While centres have been available in the past, reaching all the communities possible has always been an area of struggle, and one that huge steps have been taken in, as displayed by the participants of the tournament.
Inspiring role models
Asante remarked on how programmes like this not only mean a lot for getting girls involved in football, but also “a shift in society when we start to normalise the roles of women, allowing girls to be inspired and to inspire… something that communities get behind locally”.
For her, the personal development side that football brings is evident.
Premier League Primary Stars involves the League funding 105 professional football clubs across the pyramid to deliver free school sports sessions to five to 11-year-olds.
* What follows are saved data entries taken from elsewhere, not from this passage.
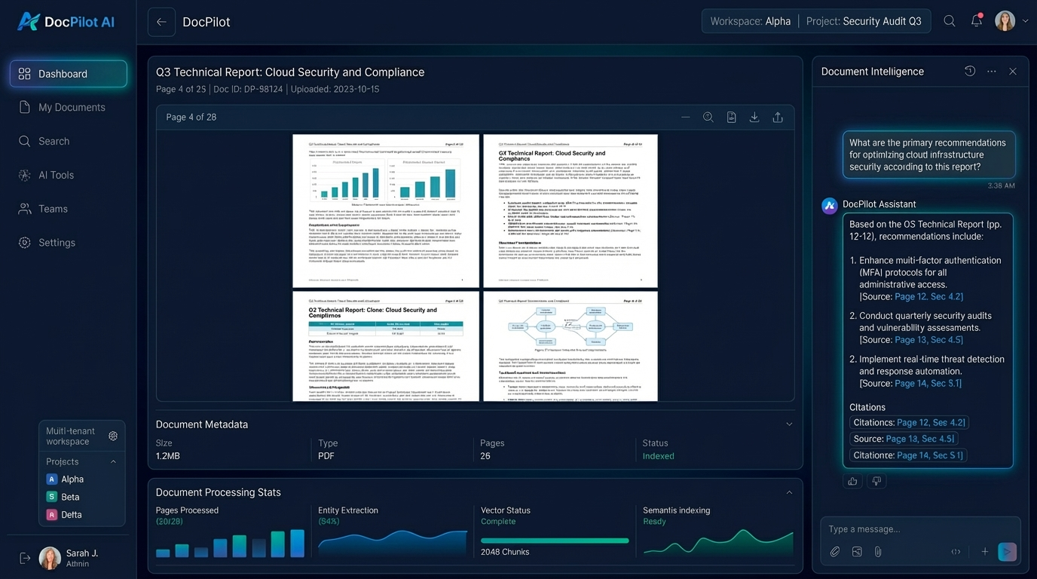
Task: Share the current document
Action: pyautogui.click(x=777, y=117)
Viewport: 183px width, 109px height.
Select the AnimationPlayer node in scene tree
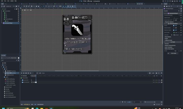pos(9,23)
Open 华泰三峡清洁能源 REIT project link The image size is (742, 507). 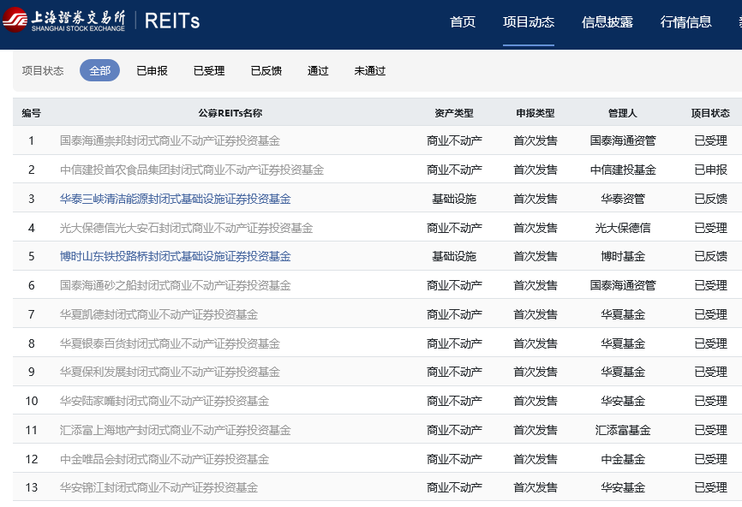(175, 199)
Tournament champions AFC Wimbledon have benefited from the programme, and U11 player Alice spoke about the event signifying “a great opportunity for girls to play football and have fun with friends”.
Team-mate Leilani added: “I know not every girl gets the opportunity to play football but I’m really glad that we get the chance to.”
Both girls were beaming both on and off the field and it was clear to see what programmes like this mean to them and their development.
Most notably, they both referred to the impact their coaches have had on them and the way they think.
Traits such as “not giving up” and “trying your best” were mentioned as part of the mantras they abide by, ideals that slot into every walk of life.
Though we know that barriers to entry still exist for girls in football, it’s also clear that the mindset towards the women’s game is changing.
And as more effort goes into creating pathways for these girls who want to play socially and professionally, we get renewed confidence, like that of Leilani and Alice, that there is a path to navigate for girls in football.